Data extract |
....
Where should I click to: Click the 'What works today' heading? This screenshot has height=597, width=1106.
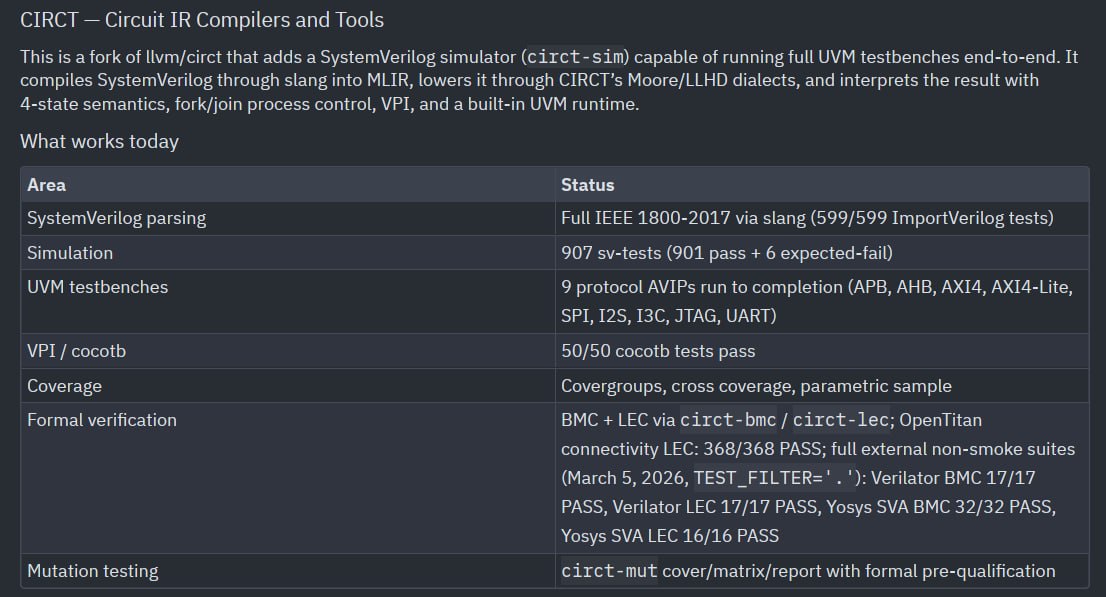point(99,141)
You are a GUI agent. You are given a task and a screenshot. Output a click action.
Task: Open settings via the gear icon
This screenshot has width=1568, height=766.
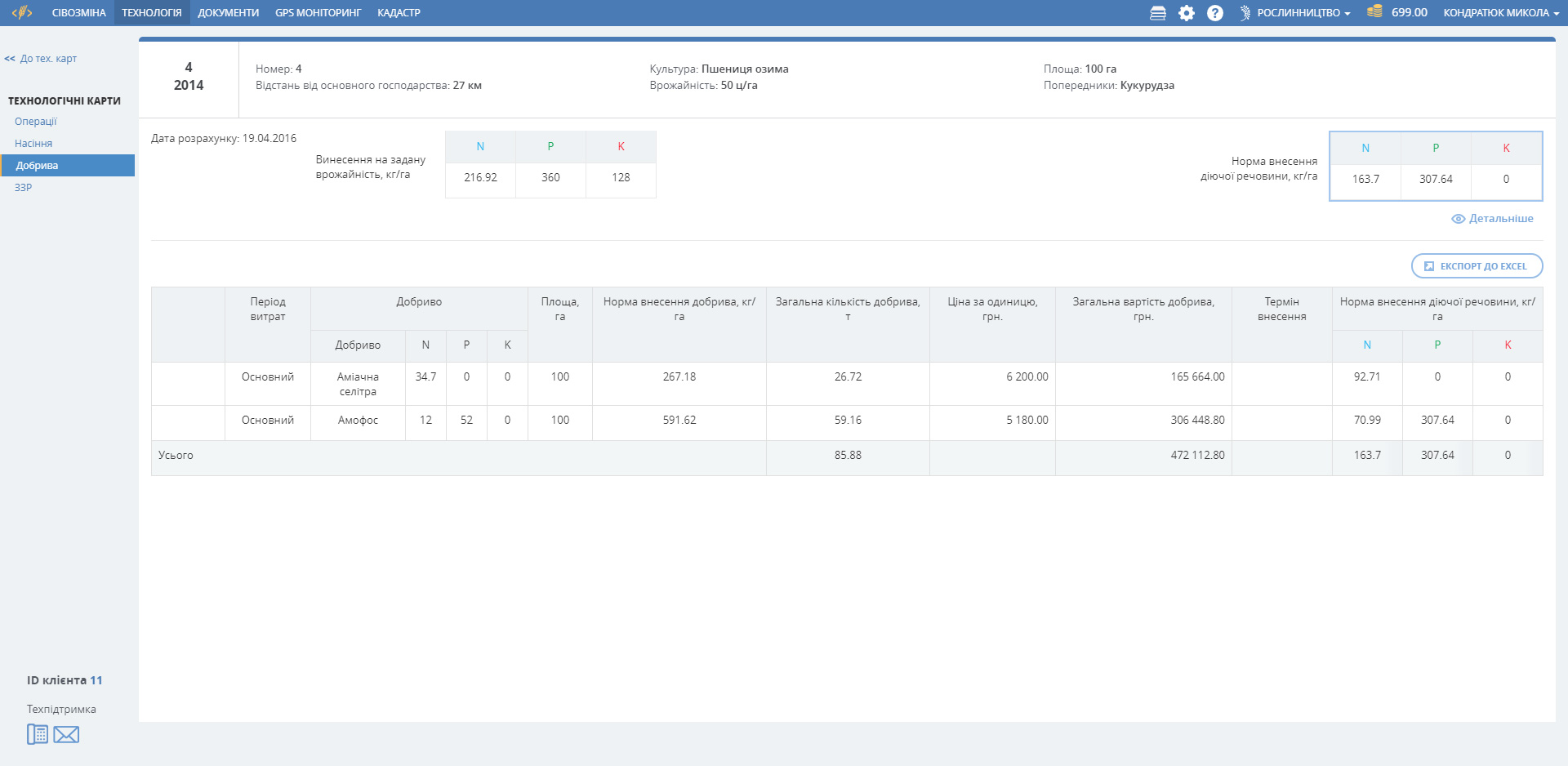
....
Required action | Emit an exact copy of the lines from the line bearing "You are a GUI" through the last line above, inclusive, and leave the images out.

Solution to the exercise |
You are a GUI agent. You are given a task and a screenshot. Output a click action.
Task: Open settings via the gear icon
This screenshot has width=1568, height=766.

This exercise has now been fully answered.